One of the fruits of the Home Theater of America’s (HTSA’s) annual spring meeting last month was a solar-powered home-theater system, described by the buying group an industry first.
The Guiltless Green Home Theater was developed by HTSA dealer HiFi House in partnership with LG Energy Solutions, and was shared with the group’s membership during its “Assiduous Assimilation” gathering here at the Sheraton Wild Horse Pass. (See story p. 1.)
The first installation, in a showcase spec home in the Philadelphia suburb of Newtown Square, Pa., is powered by four Sharp solar panels that can provide up to 22,000 watts per week, equivalent to 19 hours of viewing time.

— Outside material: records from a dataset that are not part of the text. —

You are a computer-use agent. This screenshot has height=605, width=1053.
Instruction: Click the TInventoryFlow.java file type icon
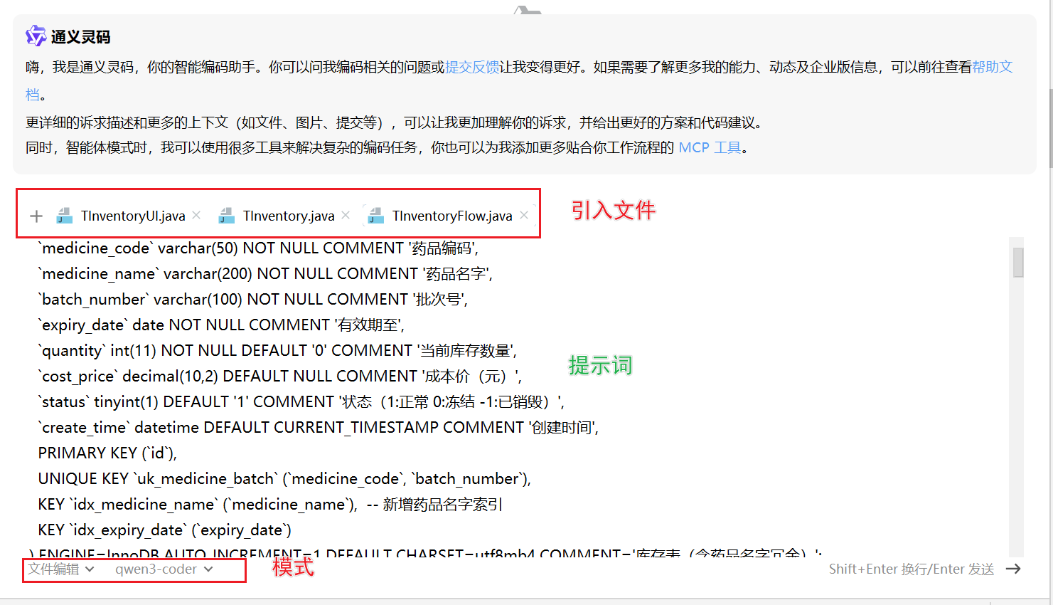point(376,216)
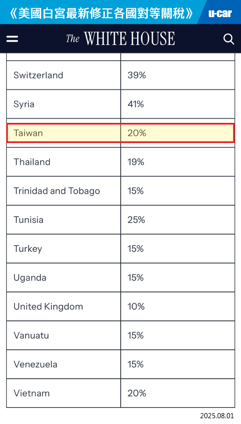Open the hamburger menu icon
Image resolution: width=241 pixels, height=424 pixels.
(x=12, y=39)
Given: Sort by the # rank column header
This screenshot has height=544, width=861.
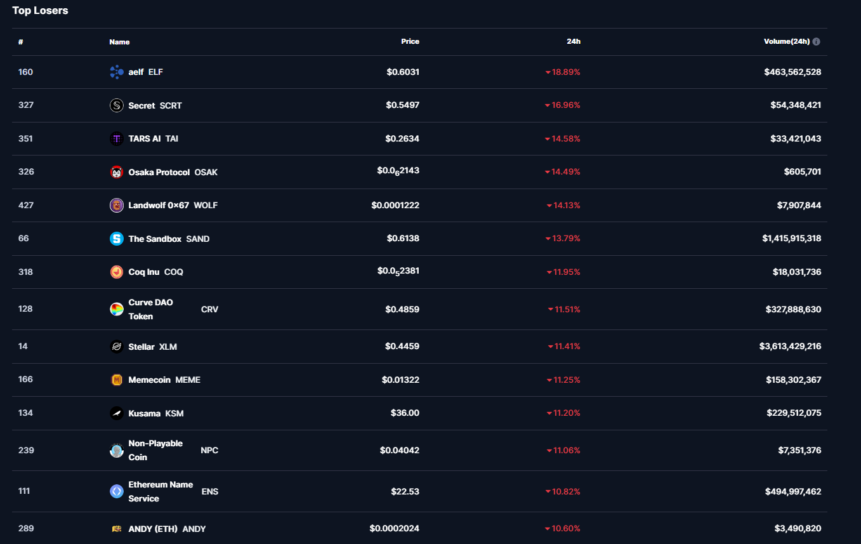Looking at the screenshot, I should (x=21, y=42).
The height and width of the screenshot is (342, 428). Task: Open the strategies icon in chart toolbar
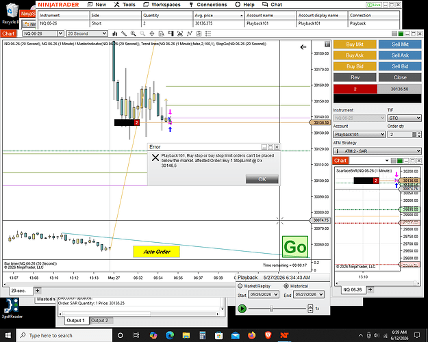click(199, 34)
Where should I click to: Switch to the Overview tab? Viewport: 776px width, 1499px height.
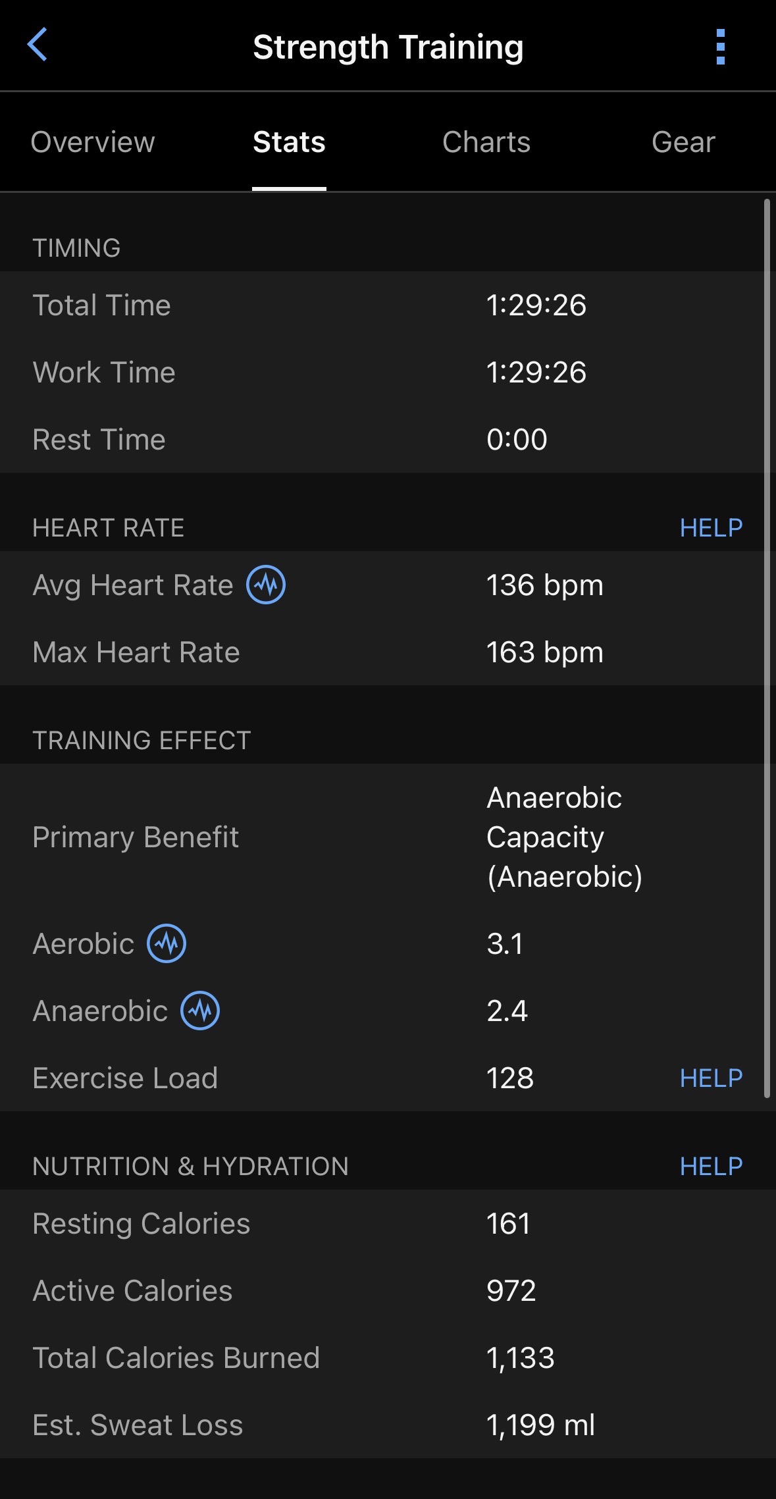[x=93, y=142]
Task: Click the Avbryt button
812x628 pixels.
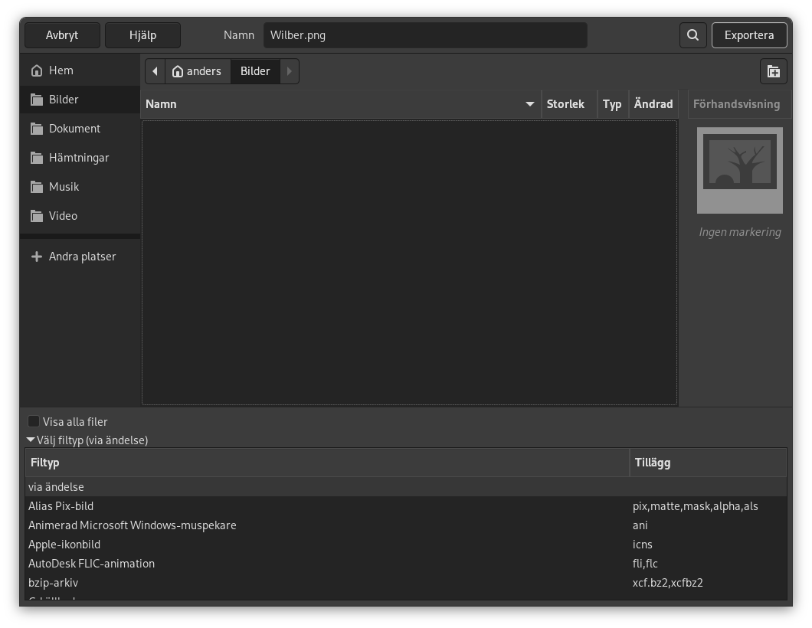Action: click(62, 34)
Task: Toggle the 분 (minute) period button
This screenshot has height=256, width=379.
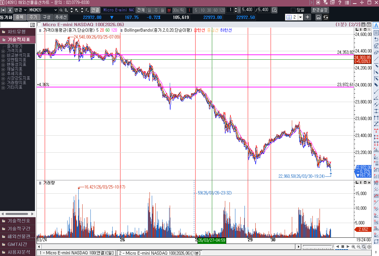Action: [x=169, y=10]
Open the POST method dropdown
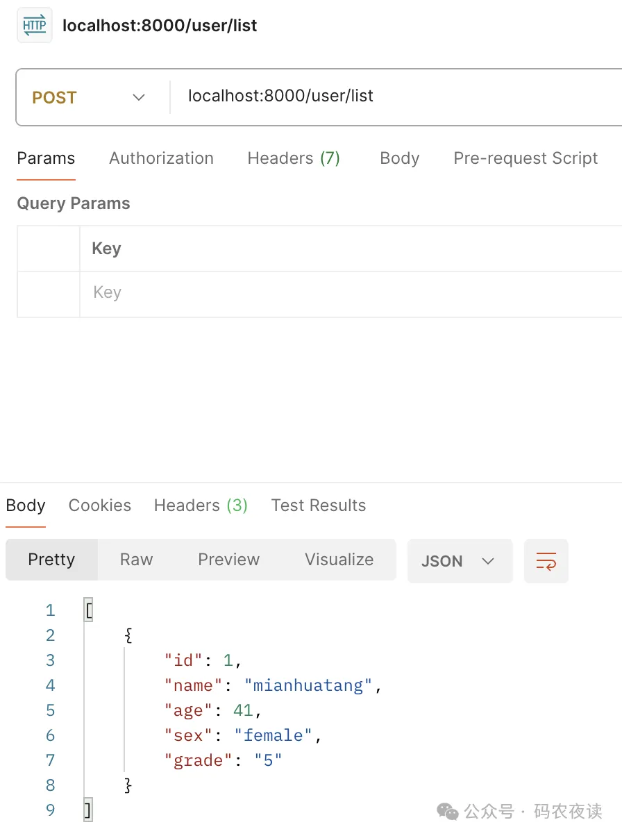Image resolution: width=622 pixels, height=836 pixels. 89,97
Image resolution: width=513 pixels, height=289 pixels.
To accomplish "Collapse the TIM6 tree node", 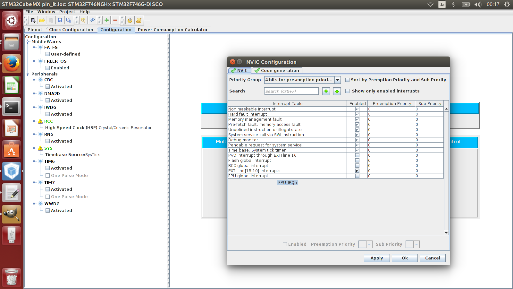I will pos(34,162).
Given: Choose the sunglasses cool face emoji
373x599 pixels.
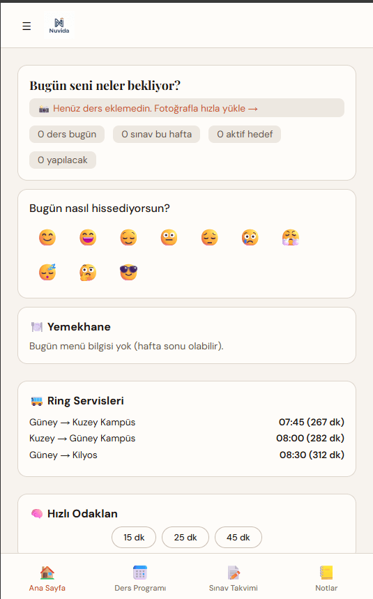Looking at the screenshot, I should coord(128,273).
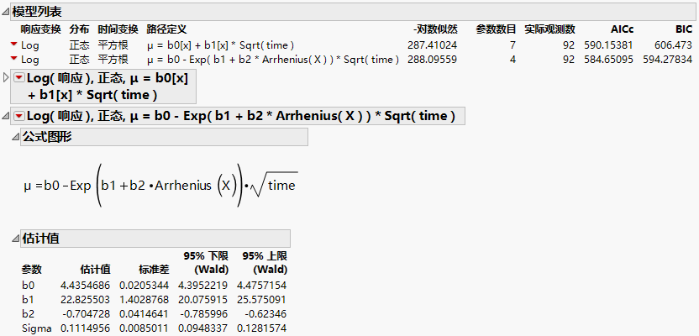Open red triangle menu of Arrhenius model outline
The width and height of the screenshot is (699, 336).
20,116
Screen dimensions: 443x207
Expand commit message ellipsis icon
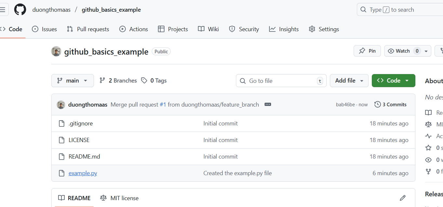[268, 105]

The off-the-grid home theater also features a Sharp XV-Z15000 front projector, a 100-inch Stewart film screen, six Speakercraft in-wall speakers plus subwoofer, an Integra A/V receiver, a Sharp Aquos Blu-ray player, controls by Universal Remote Control, cables and power center by Monster Cable and furniture from Salamander.
“It’s time we address the energy use of the systems we install, because their environmental impact and expense are not trivial,” said HTSA executive director Richard Glikes. “When people see this project, they’ll learn that a solar home theater isn’t something out of science fiction. It’s a practical solution we can install today and one that ultimately pays for itself.”
Glikes got the idea for the self-powered system after reading an article about solar-powered water heaters. Thanks to the help of HTSA’s vendor partners, the time from conception to the completion of the project and a “how-to” video was five weeks. (The video, available on YouTube by searching “Guiltless Green Home Theater,” received 14,000 hits in six days.)
“There’s no downside,” Glikes explained. “It’s good for the environment, there are state and federal tax credits, utilities will buy back power, and upscale customers will feel less guilty about spending money on a home theater that uses renewable energy.”
To help them replicate the project, every HTSA member has a “how-to” guide replete with lists of components, resources, distributors and a link to a state-by-state rundown of tax credits. Dealers can either install the solar panels themselves or form a relationship with a solar installer.
“Installing the panels is easier than hanging a flat-panel TV,” Glikes said. “The skills are not that different from those of our members — carpentry and electrical.”